Prednisolone has been reported to have greater deleterious effects on bone turnover than other glucocorticoids, although the evidence for this is confounded by the effects of higher dose prednisolone, as used in conditions such as asthma. We hypothesise that a physiological replacement dose of prednisolone will have a less dramatic effect on bone than has previously been suggested, and might be safer than hydrocortisone for replacement in adrenal insufficiency.
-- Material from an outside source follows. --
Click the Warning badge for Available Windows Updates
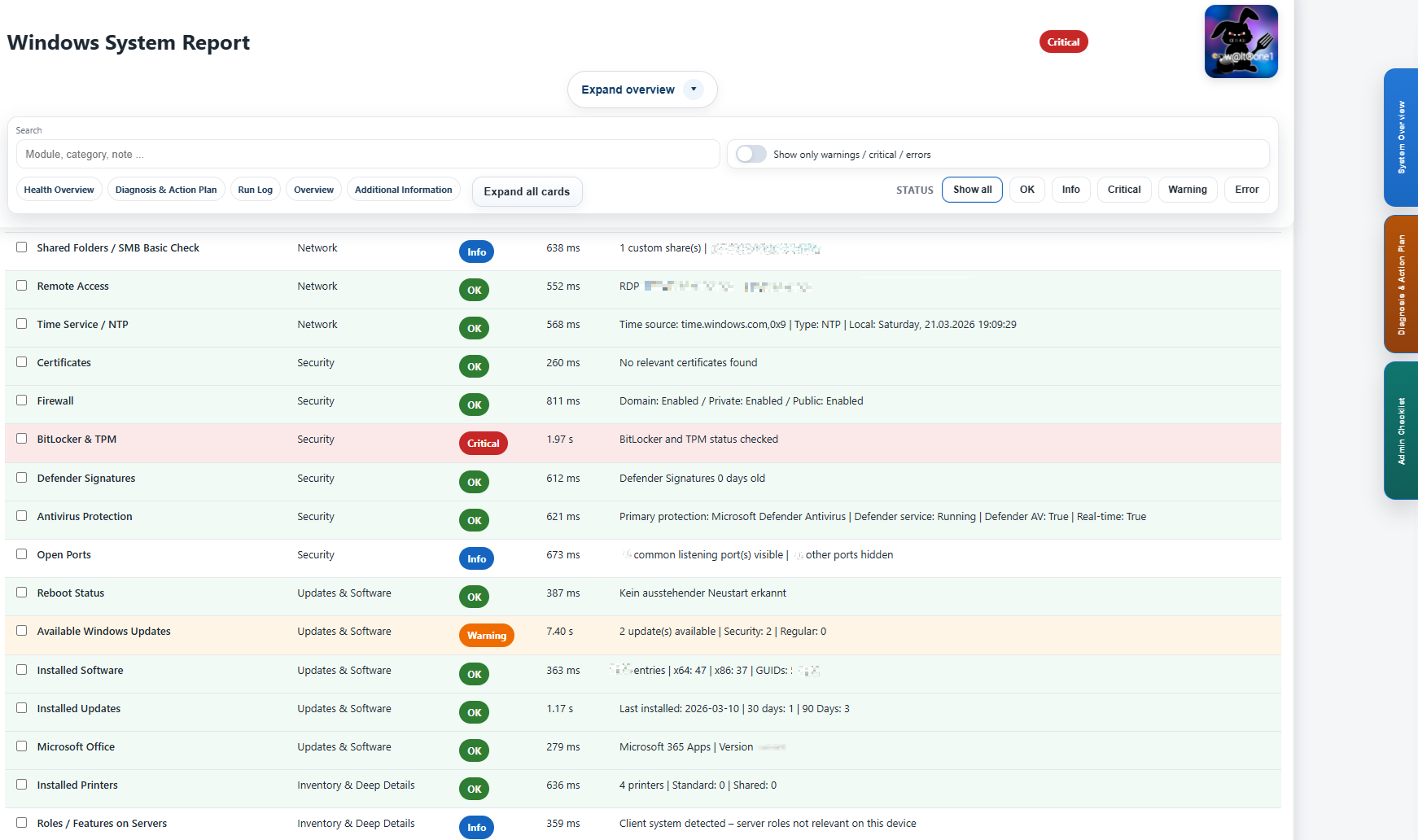The height and width of the screenshot is (840, 1418). [486, 636]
We investigated the effect of low-dose prednisolone on bone turnover markers including carboxylated osteocalcin (Gla-OC), undercarboxylated osteocalcin (Glu-OC), procollagen type 1 N-terminal propeptides (P1NP) and N-terminal telopeptide of type 1 collagen (NTx). Participants were given an oral dose of prednisolone (0–15 mg) at 8 AM. Serum Gla-OC, Glu-OC, P1NP and urine NTx levels were measured immediately before and 24 h after the dose was taken. There was significant suppression in the Gla-OC concentrations taken immediately before the dose compared to 24 h after (P<0.01), with lower values 24 h after the prednisolone dose (median 10.6 ng/ml, interquartile range 10.1–11.2 ng/ml) compared to the baseline Gla-OC levels (median 12.7 ng/ml, interquartile range 10.7–12.9 ng/ml). There was also a significant suppression of Glu-OC concentrations with lower values 24 h after the prednisolone dose (median 3.6 ng/ml, interquartile range 3.5–3.8 ng/ml) compared to the baseline Glu-OC levels (median 4.3 ng/ml, interquartile range 4.1–4.5 ng/ml) (P<0.01). There was no significant change in NTx/creatinine ratios and P1NP concentrations after 24 h. This suggests that osteoblast production of osteocalcin is suppressed after glucocorticoid treatment. Gla-OC and Glu-OC are biomarkers that can be utilised to monitor patients’ acute response to prednisolone in a larger study.